■ Supplied records
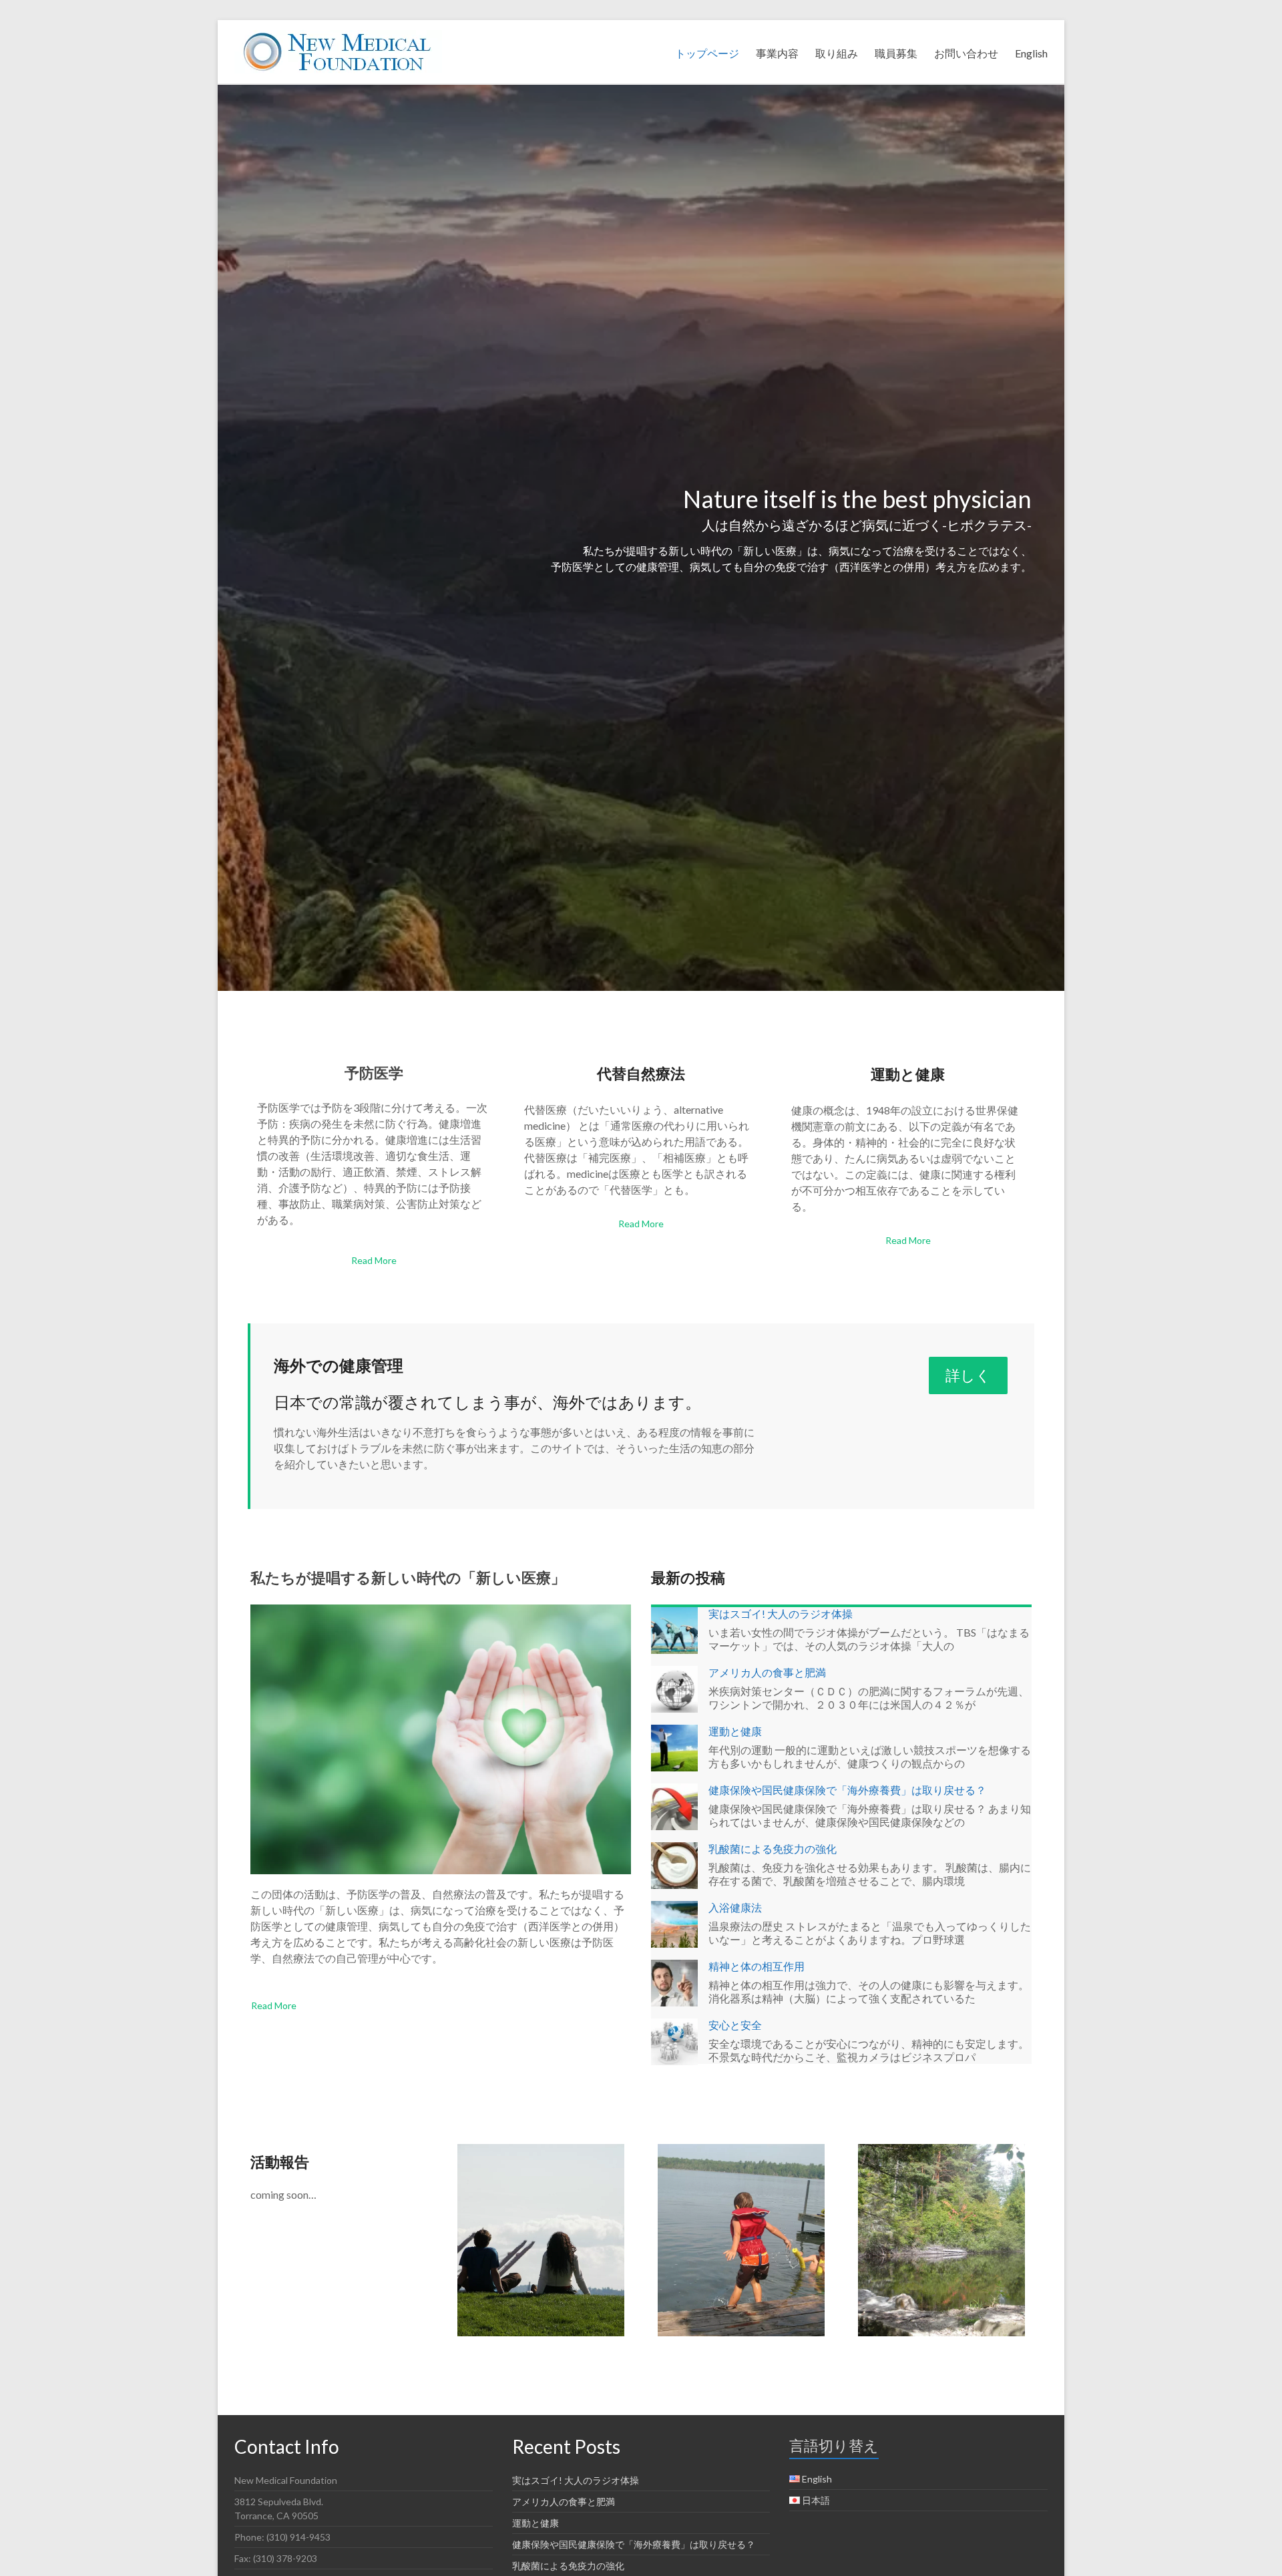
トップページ (707, 53)
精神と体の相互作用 (756, 1966)
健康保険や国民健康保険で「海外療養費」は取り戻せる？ (847, 1789)
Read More (374, 1260)
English (1031, 53)
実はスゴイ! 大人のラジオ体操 (780, 1613)
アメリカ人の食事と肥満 (767, 1672)
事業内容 (777, 53)
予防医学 (374, 1073)
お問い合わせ (966, 53)
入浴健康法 (735, 1907)
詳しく (968, 1375)
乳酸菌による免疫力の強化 (772, 1848)
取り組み (836, 53)
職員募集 (896, 53)
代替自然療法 (641, 1073)
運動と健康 (908, 1074)
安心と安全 (735, 2024)
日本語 (816, 2500)
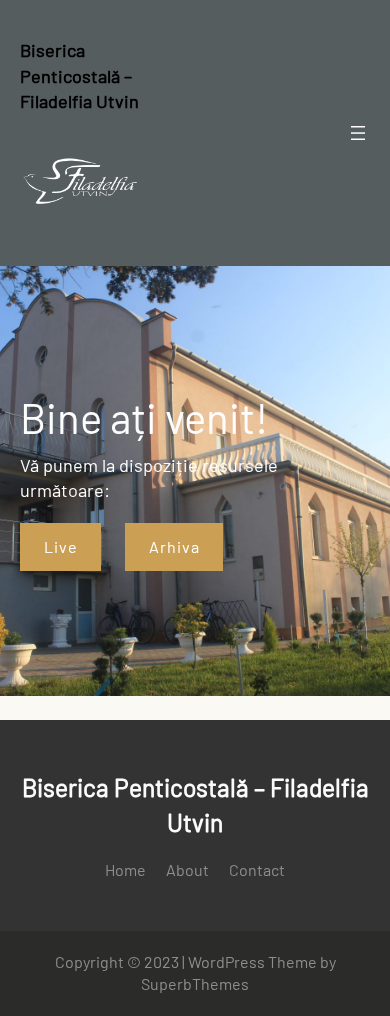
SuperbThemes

■ Task to complete
Output the lines, exactly: the first line of the entries above, every line after it, and the line with "詳しく (968, 1375)" as the last. No pictures.

■ Answer for this exercise
トップページ (707, 53)
精神と体の相互作用 (756, 1966)
健康保険や国民健康保険で「海外療養費」は取り戻せる？ (847, 1789)
Read More (374, 1260)
English (1031, 53)
実はスゴイ! 大人のラジオ体操 (780, 1613)
アメリカ人の食事と肥満 (767, 1672)
事業内容 (777, 53)
予防医学 (374, 1073)
お問い合わせ (966, 53)
入浴健康法 (735, 1907)
詳しく (968, 1375)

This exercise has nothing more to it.